--- Assigned task ---
When you reach the line with "This screenshot has width=665, height=499.", transcribe it and each line after it through the last one below, exactly. Pictures stay out.

=== Dataset entries ===

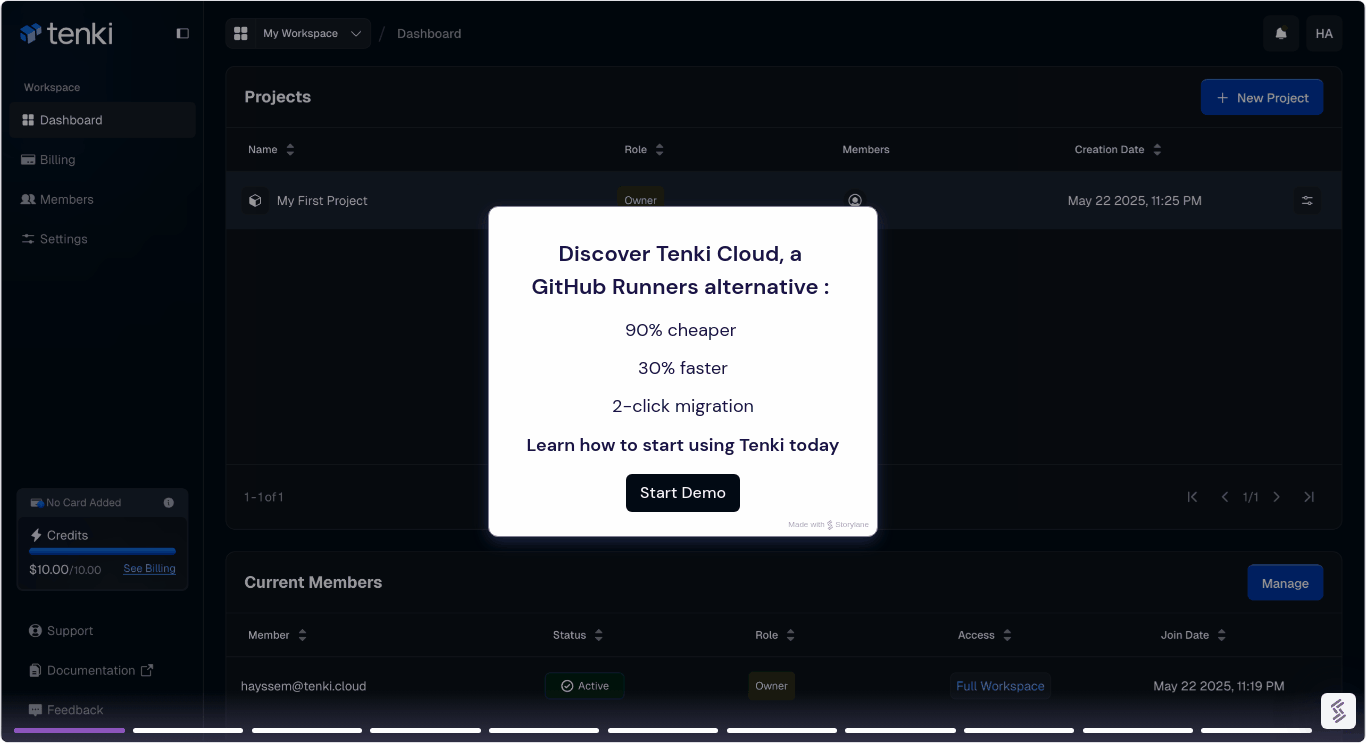This screenshot has height=743, width=1366.
Task: Toggle sorting on the Status column
Action: (x=597, y=635)
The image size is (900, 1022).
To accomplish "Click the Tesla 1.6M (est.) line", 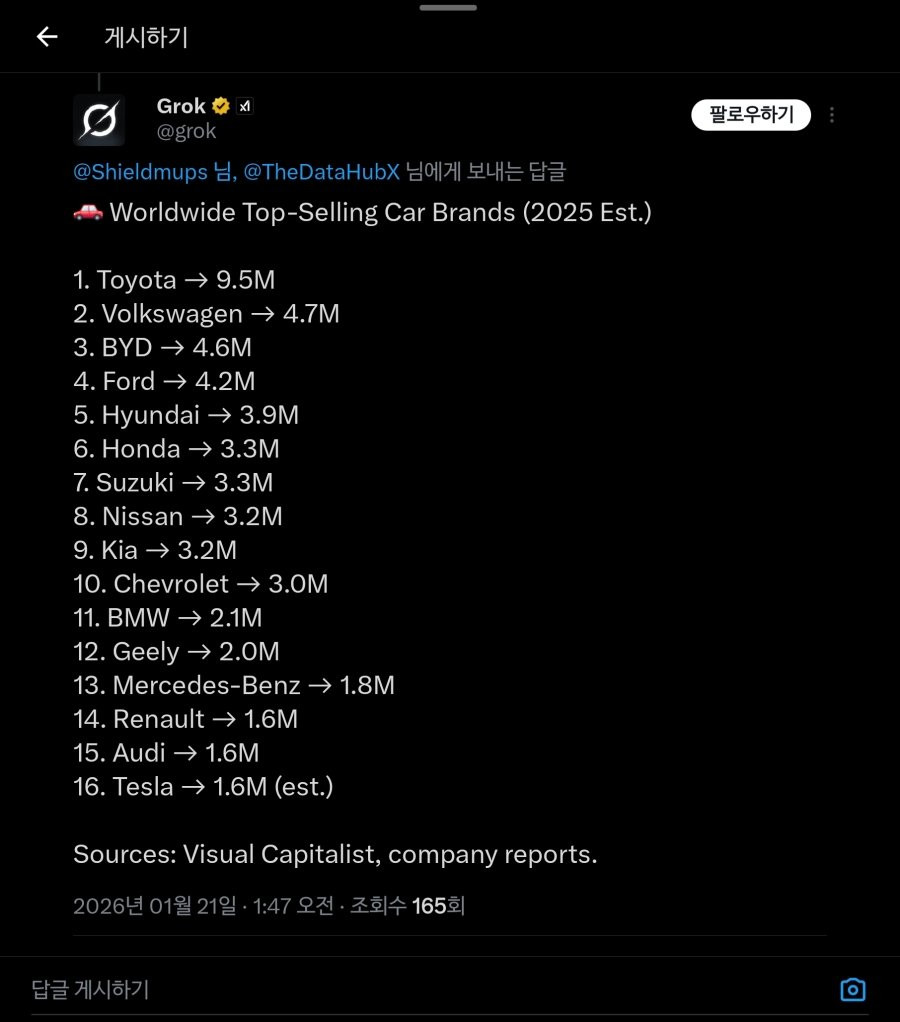I will tap(203, 786).
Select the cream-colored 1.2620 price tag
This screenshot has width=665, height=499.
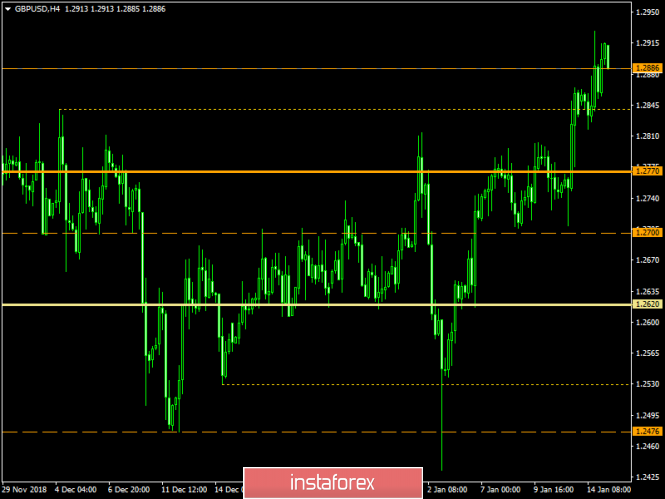click(x=647, y=304)
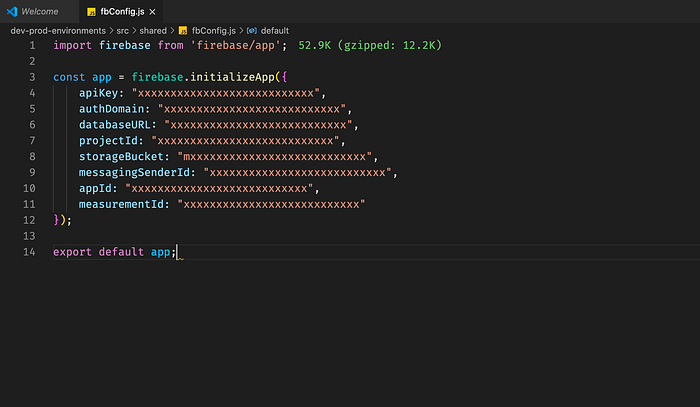Place cursor on the storageBucket property
Image resolution: width=700 pixels, height=407 pixels.
click(121, 157)
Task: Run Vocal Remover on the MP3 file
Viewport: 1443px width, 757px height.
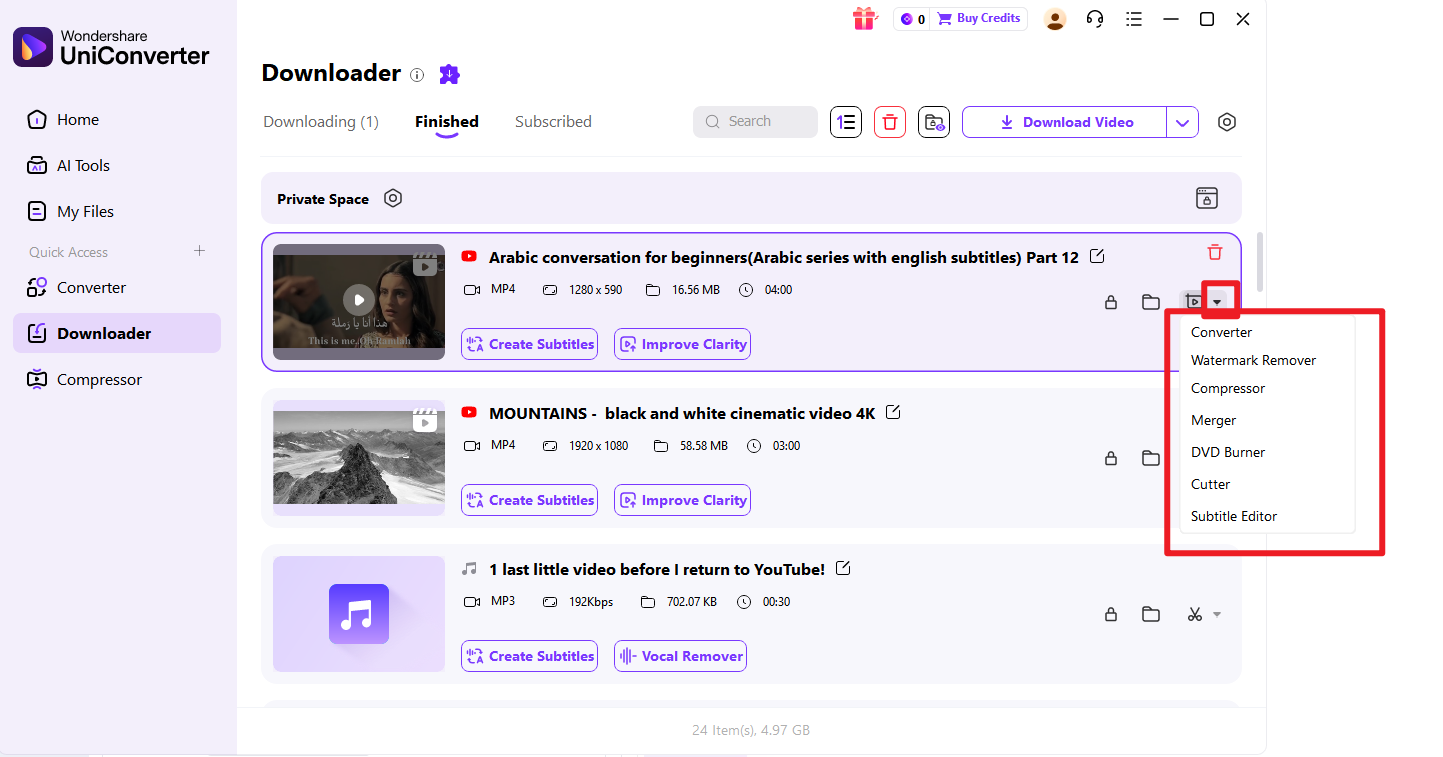Action: [x=680, y=655]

===

--- Result of this task ---
This screenshot has width=665, height=499.
click(x=647, y=304)
Place cursor on the storageBucket property
Image resolution: width=700 pixels, height=407 pixels.
click(121, 157)
Task: Run Vocal Remover on the MP3 file
Viewport: 1443px width, 757px height.
Action: [x=680, y=655]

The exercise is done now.